Enviei esse comentário para ser publicado no Jornal A Gazeta, daqui do ES:
Se John Kennedy inaugurou a fase da política televisiva (tornando até hoje o mais célebre presidente norte-americano, e Jackie a mais midiática primeira-dama), Obama é o arquétipo da política das redes em que vivemos atualmente.
Se os teóricos da identidade vêem-no como uma figura capaz de romper a prisão da identidade racial, sem sombra de dúvida, nós, pesquisadores da comunicação, já o percebemos como um legítimo índice da comunicação política pós-espetacular. Essa onda Obama não pode ser mais explicada pela acusação simplista que estaríamos vivenciando um retomada da “imagem sem corpo”: em que a política é constrangida pela teatralização, pelo vazio da imagem pública ou pela transformação da história em marcas e grifes. Obama não é um hamburguer, um sapato, como geralmente tratam os marketeiros políticos da TV/Rádio. Obama construiu uma reputação em rede, em que até as logomarcas com seu rosto são originadas pela produção de uma inteligência coletiva (designer, webmasters e publicitários comuns, amadores como gostam de dizer). Uma inteligência coletiva que transcende as fronteiras dos EUA.
Os anúncios e convocatórias de Obama à nação se faz pelo Youtube, e até sua transição de governo tem participação de seus colaboradores online, através do seu site Change.com. Obama era um “qualquer um” há dez anos, e foi alçado a presidente pelo seu talento político dentro do Partido Democrata, mas, sobretudo, pelos milhões de colaboradores que fizeram inverter a lógica de financiamento de campanha, ao dotar, com pequenas doações feitas por milhões de pessoas, o Fundo de Campanha de Obama de quase 1 bilhão de dólares.

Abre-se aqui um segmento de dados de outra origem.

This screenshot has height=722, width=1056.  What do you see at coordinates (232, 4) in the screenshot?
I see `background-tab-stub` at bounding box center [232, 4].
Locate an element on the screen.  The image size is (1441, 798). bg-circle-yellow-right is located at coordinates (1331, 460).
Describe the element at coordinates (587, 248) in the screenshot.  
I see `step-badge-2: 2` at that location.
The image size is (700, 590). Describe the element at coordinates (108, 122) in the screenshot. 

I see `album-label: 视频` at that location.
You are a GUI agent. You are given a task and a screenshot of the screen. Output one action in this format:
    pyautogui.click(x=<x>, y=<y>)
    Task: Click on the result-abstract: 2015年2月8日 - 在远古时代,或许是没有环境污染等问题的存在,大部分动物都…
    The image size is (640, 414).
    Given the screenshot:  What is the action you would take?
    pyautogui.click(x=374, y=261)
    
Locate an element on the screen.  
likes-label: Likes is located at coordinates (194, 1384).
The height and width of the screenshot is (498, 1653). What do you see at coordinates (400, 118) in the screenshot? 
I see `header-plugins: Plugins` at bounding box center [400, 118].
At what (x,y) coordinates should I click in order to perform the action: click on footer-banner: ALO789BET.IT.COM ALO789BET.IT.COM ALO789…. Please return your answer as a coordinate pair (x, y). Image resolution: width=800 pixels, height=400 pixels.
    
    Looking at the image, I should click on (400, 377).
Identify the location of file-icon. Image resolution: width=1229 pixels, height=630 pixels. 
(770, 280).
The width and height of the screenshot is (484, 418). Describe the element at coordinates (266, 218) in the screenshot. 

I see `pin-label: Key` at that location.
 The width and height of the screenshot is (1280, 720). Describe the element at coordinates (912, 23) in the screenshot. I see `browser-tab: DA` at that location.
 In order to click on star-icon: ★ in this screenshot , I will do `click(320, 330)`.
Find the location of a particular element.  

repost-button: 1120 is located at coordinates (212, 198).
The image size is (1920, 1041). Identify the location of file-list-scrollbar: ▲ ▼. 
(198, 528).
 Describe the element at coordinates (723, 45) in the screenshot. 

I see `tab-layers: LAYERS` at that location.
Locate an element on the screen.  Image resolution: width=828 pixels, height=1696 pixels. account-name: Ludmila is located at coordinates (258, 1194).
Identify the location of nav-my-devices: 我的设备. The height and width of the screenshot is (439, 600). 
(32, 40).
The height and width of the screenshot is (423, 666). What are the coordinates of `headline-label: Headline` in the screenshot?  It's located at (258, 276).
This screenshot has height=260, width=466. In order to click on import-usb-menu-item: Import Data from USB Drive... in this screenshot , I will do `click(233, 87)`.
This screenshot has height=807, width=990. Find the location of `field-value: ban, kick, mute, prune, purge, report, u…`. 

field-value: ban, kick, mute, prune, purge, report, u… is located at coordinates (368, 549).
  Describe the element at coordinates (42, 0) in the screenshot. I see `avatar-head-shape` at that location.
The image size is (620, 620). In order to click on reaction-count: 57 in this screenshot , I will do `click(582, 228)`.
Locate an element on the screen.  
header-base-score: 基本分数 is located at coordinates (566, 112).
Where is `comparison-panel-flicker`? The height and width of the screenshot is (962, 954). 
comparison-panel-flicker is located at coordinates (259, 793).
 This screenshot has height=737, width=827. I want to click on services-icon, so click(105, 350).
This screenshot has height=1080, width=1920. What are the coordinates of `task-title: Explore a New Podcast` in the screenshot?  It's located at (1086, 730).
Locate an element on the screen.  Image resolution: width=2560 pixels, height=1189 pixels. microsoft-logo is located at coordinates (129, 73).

A popularidade do político não se faz mais pela televisão, como inaugurou a era Kennedy. Agora se faz através do “poder do link” da internet. É o paradigma da referência que estamos a atravessar. Eu vi o seu vídeo, gostei, e referenciei no meu blog, que foi lido pela minha pequena audiência, que gostou e referenciou nos seus respectivos blogs e espalhou em suas listas de discussão. Enfim, a comunicação política da mídia tradicional é – e será – cada vez mais o lugar do comportado, daquele que produz clichês baratos, que idolatra o papai-mamãe. Não há debate. Este se deslocou para a grande rede.
Por que a onda Obama é enorme? Porque ela é tipicamente um fenômeno de rede, é um “enxameamento” (swarming), é uma atividade que vem de todos os lados sem ter, portanto, “centro de emissão”. Eu sou Obama, portanto, Obama é muitos. Como um “qualquer um”, Obama está como aquele estudante chinês, o qualquer um, defronte ao tanque de guerra – sua crise – na Paz Celestial. É o qualquer um que clama por mais democracia. Agora resta saber se o presidente vai ser ainda melhor que o candidato.